Nas próximas duas fases, o DUBLE DEFINITIVO (sim, ele realmente não tem nome) pega uma asa delta e faz coisas DEFINITIVAS e DUBLESCAS com ela! Ou seja, o jogo vira um jogo de tiro de navinha, seja com scroll vertical...


 ... ou com a tela correndo horizontalmente. Sim, isso ainda é uma asa delta.

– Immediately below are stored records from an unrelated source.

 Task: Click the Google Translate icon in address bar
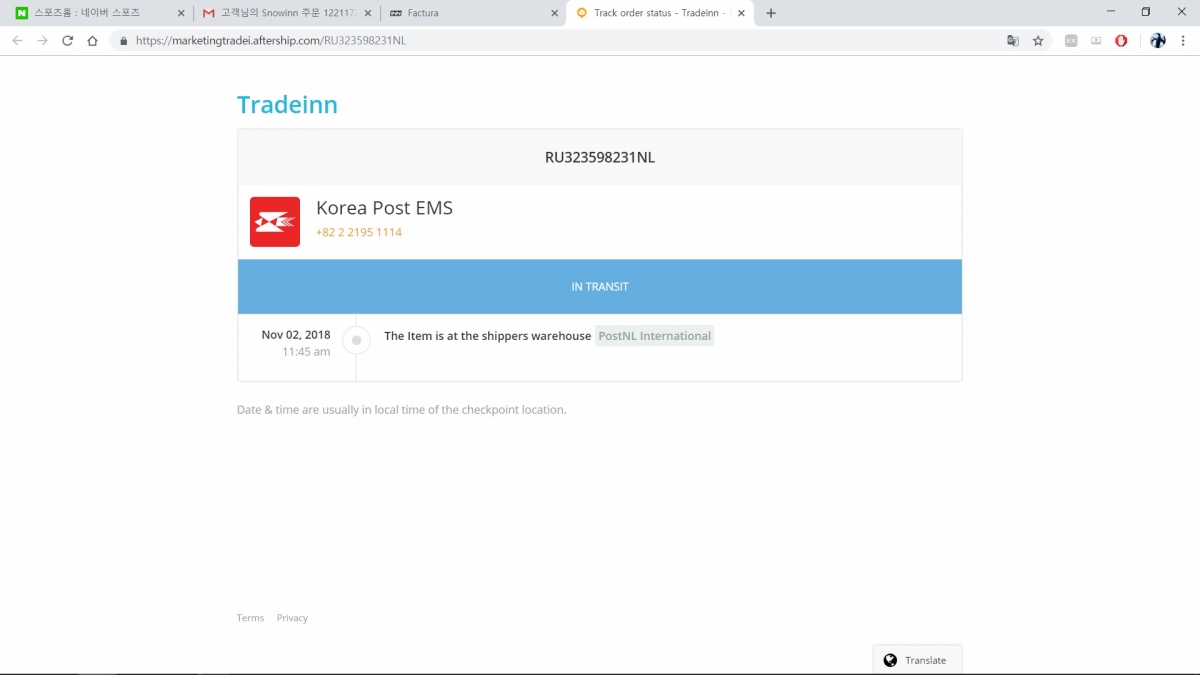1013,41

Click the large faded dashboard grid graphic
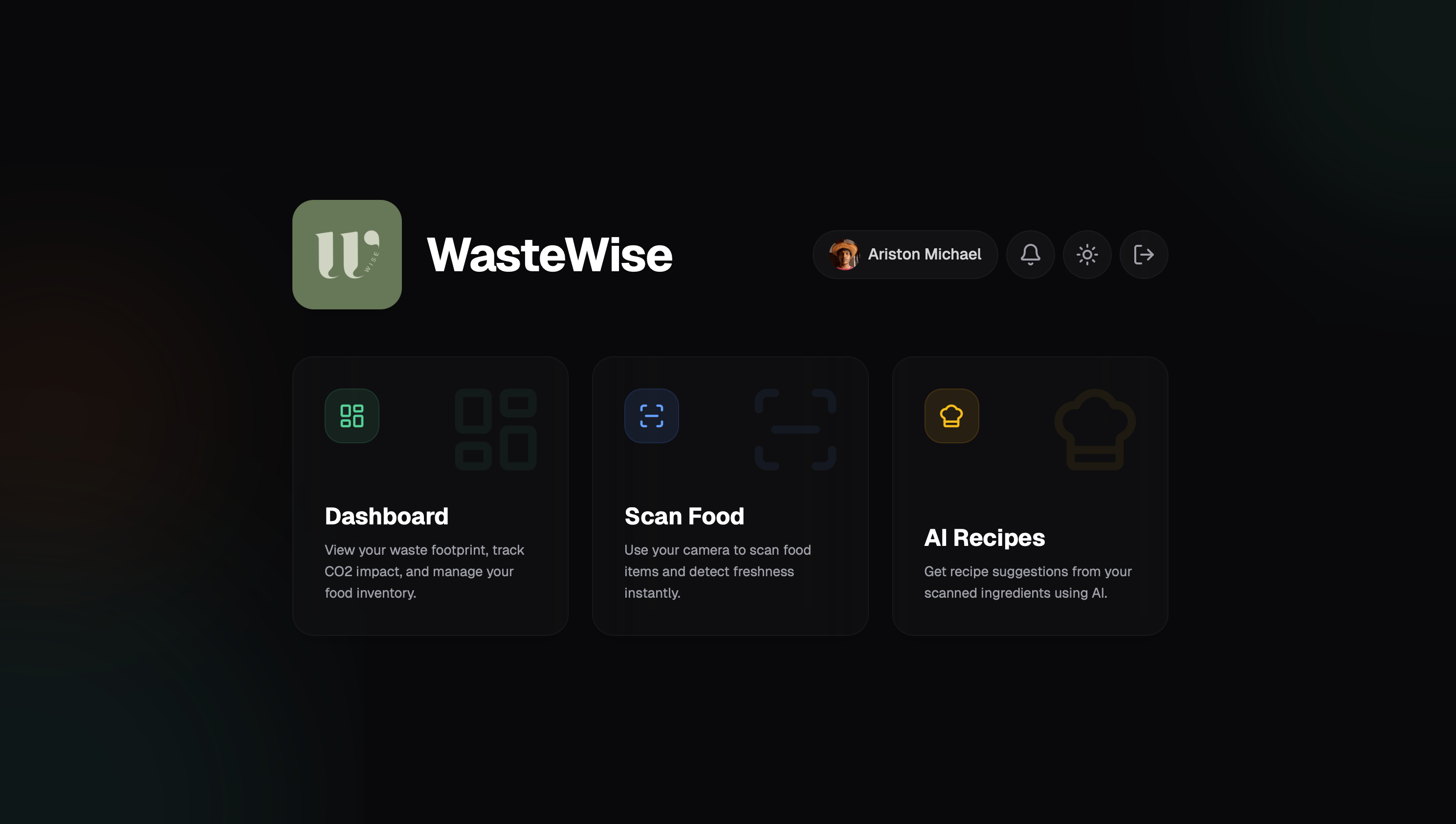pyautogui.click(x=495, y=429)
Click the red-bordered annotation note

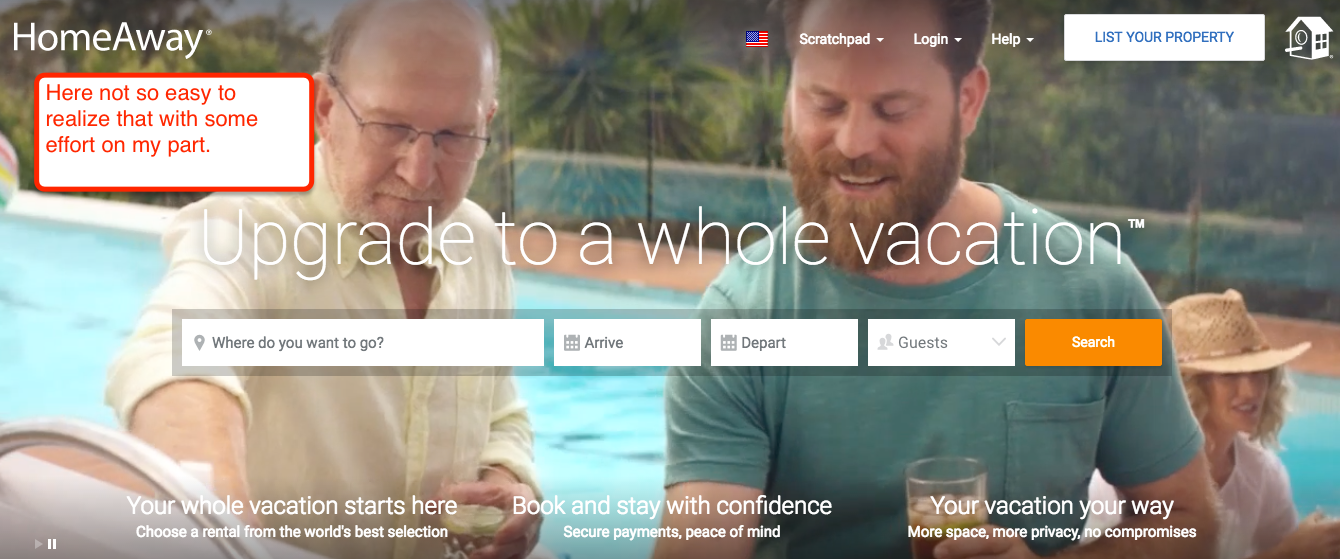[x=174, y=131]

Ok, até esse ponto você deve estar achando que eu sou o gamer mais babaca ever. Esse jogo tem seis estilos de gameplay diferentes, como eu possivelmente poderia dizer que esse jogo é uma tapeação gamer e que o sistema de monopolio da Nintendo nasceu para nos proteger justamente desse tipo de jogo? Pode não ser brilhante em nenhuma das coisas que faz, mas hey, é um jogo 6 em 1, certo?

É, bem, certo. Quanto a isso...

Você termina a fase acima da asa delta com aproximadamente 10 minutos de jogo. E o que vem após isso? As mesmas coisas. Não, você acha que entendeu mas não me entendeu: após dez minutos de jogo... ELE APENAS COMEÇA A SE REPETIR COM AS FASES EM UMA PALETA DE CORES DIFERENTE!

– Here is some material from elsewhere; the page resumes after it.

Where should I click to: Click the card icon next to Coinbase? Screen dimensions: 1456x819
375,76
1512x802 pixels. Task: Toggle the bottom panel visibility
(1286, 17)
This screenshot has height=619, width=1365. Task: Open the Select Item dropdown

É o mesmo jogo em um loop de insanidade com uma dificuldade que só torna possível que você avance usando um Game Genie (que era vendido pela Camerica, a distribuidora desse jogo... muito conveniente).

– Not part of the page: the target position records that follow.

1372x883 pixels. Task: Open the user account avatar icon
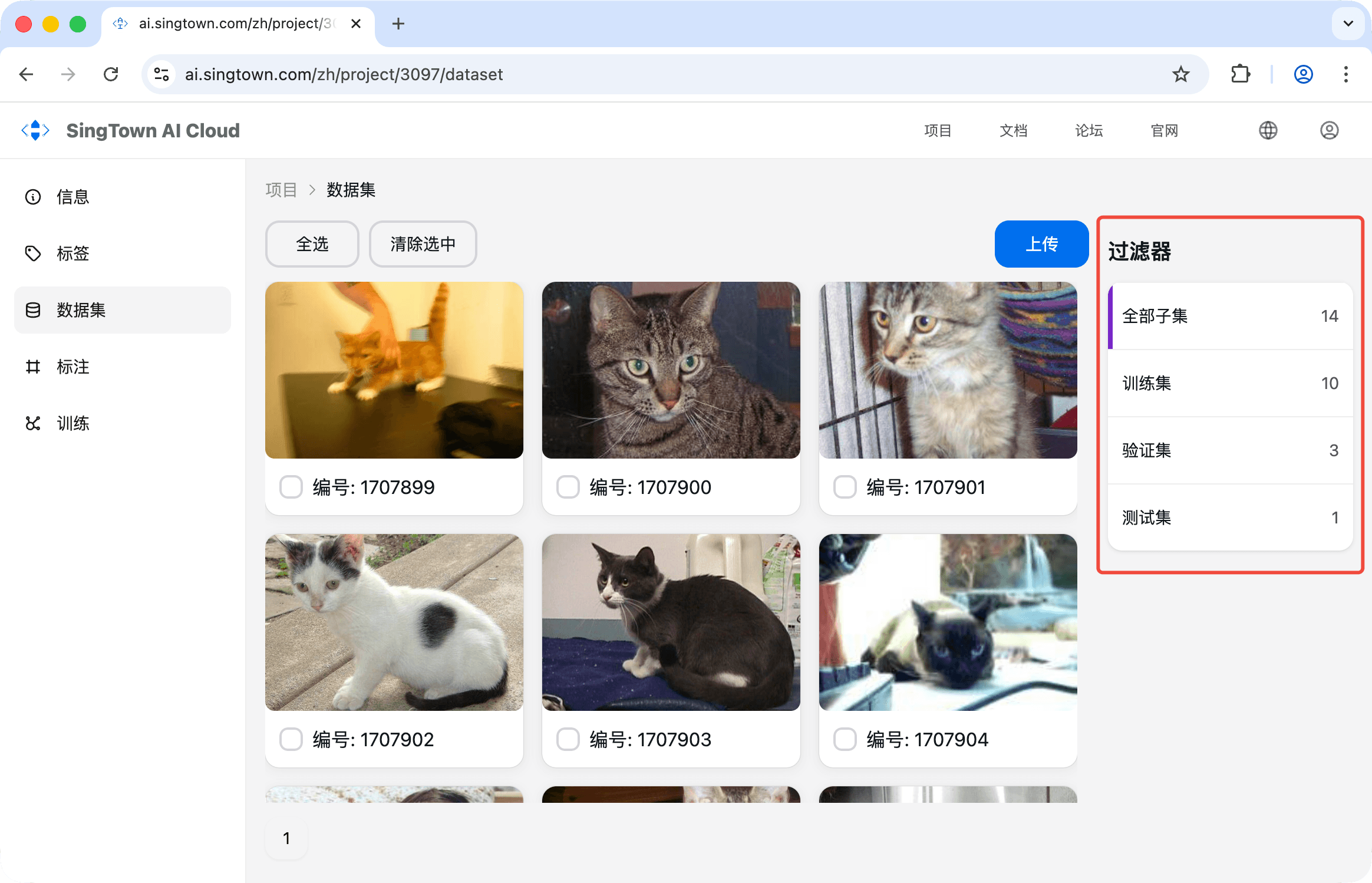pyautogui.click(x=1329, y=130)
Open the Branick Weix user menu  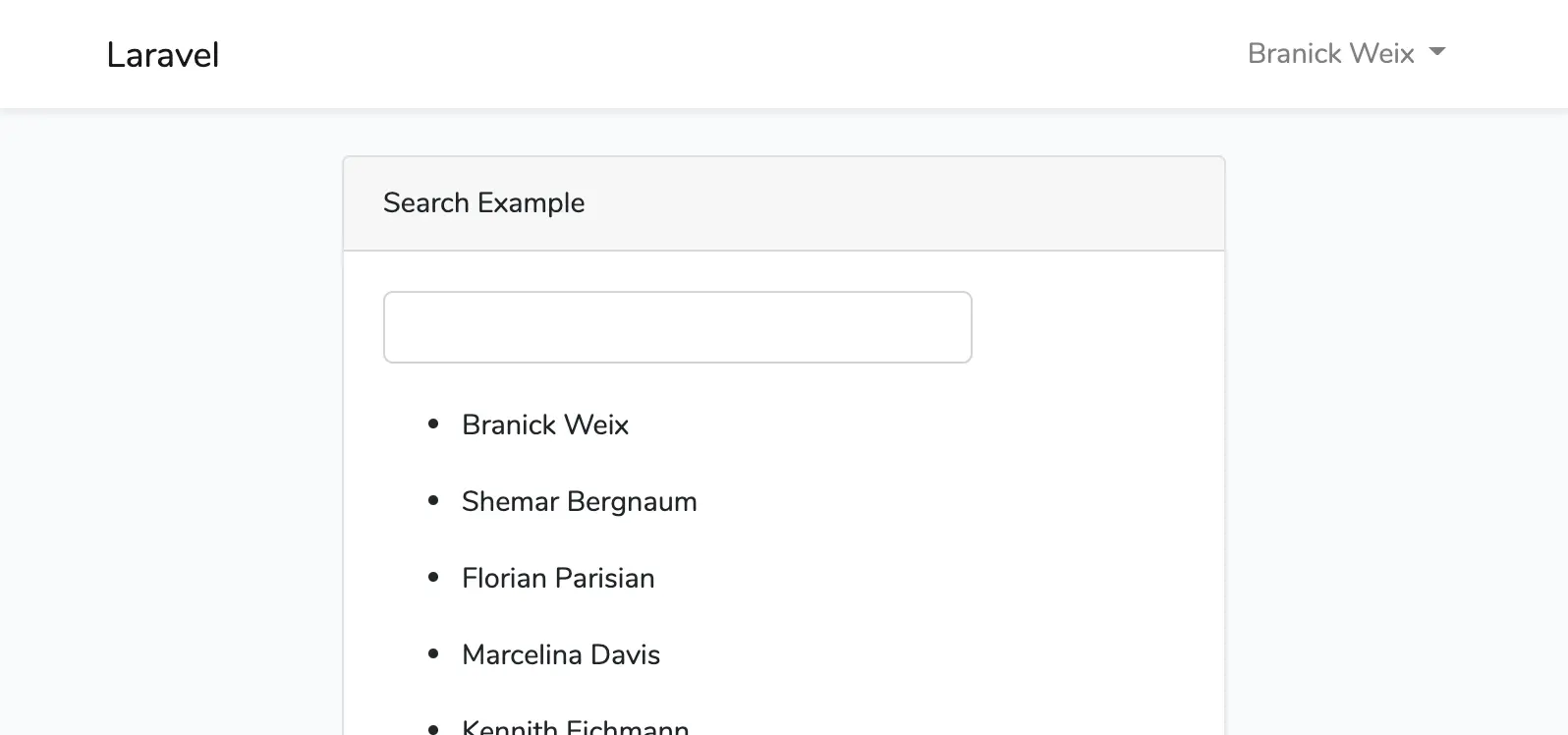1330,53
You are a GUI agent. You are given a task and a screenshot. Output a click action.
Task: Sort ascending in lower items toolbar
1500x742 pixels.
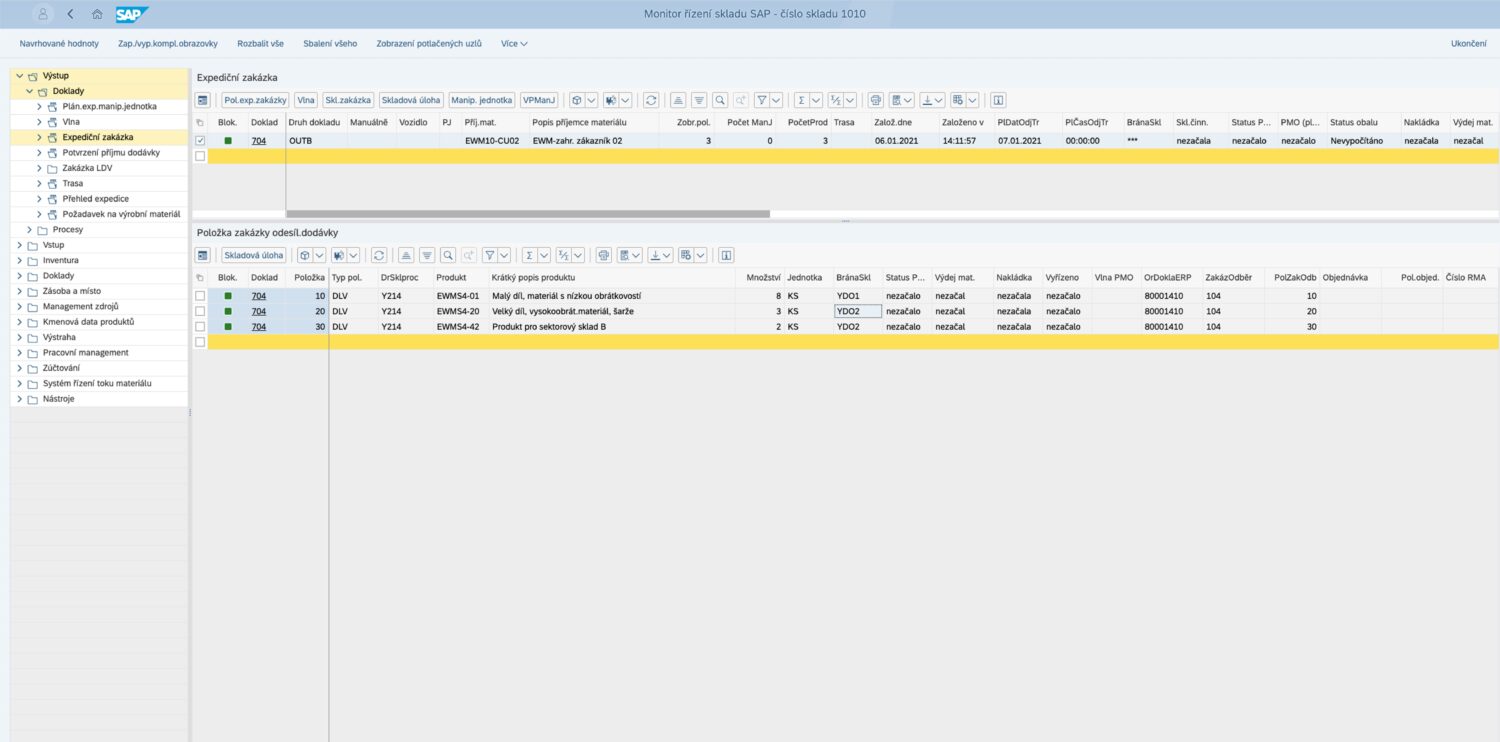click(405, 255)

Você acha que eu estou brincando, mas olhe isso:


Essa é a fase 3-3...


... essa é a fase 5-3...


... e essa é a fase 7-3. E assim funciona para todos os modos de jogo. Se você percebeu aqui, o jogo repete as fases em ciclos porque realmente é o MESMO jogo repetido cinco vezes!

O que a Codemasters pensou: se alguma criança fosse testar esse jogo nas lojas, jogaria no máximo os dez primeiros minutos e olhe lá, então eles colocam a maior variedade de gameplay com os melhores gráficos que podiam fazer nesse espaço de tempo.

Passado isso, o trouxinha já comprou o jogo mesmo e pau no seu cu malando, são 60 dolares que você jamais verá novamente, ratão! Tomate cru é vitamina!

E é exatamente DESSE tipo de prática idiota que matou a confiança das pessoas em videogames com o Atari que a Nintendo estava tentando nos proteger. Essa política bolivariana de "vai dar um lucrinho agora mas vai ferrar a porra toda a longo prazo? FODA-SE, quero o o meu agora e LULA LIVRE!" que teria matado rapidamente a industria de jogos DE NOVO se a Nintendo não tivesse cuidado dela com mão de ferro em seu momento mais vulneravel. 

É quase ironico, mas bastante educativo, que em uma das únicas chances de ver um jogo fora do controle da Nintendo... ele seja um exemplo iconico de porque o controle da Nintendo precisava existir. Agora você sabe, e saber é metade da batalha!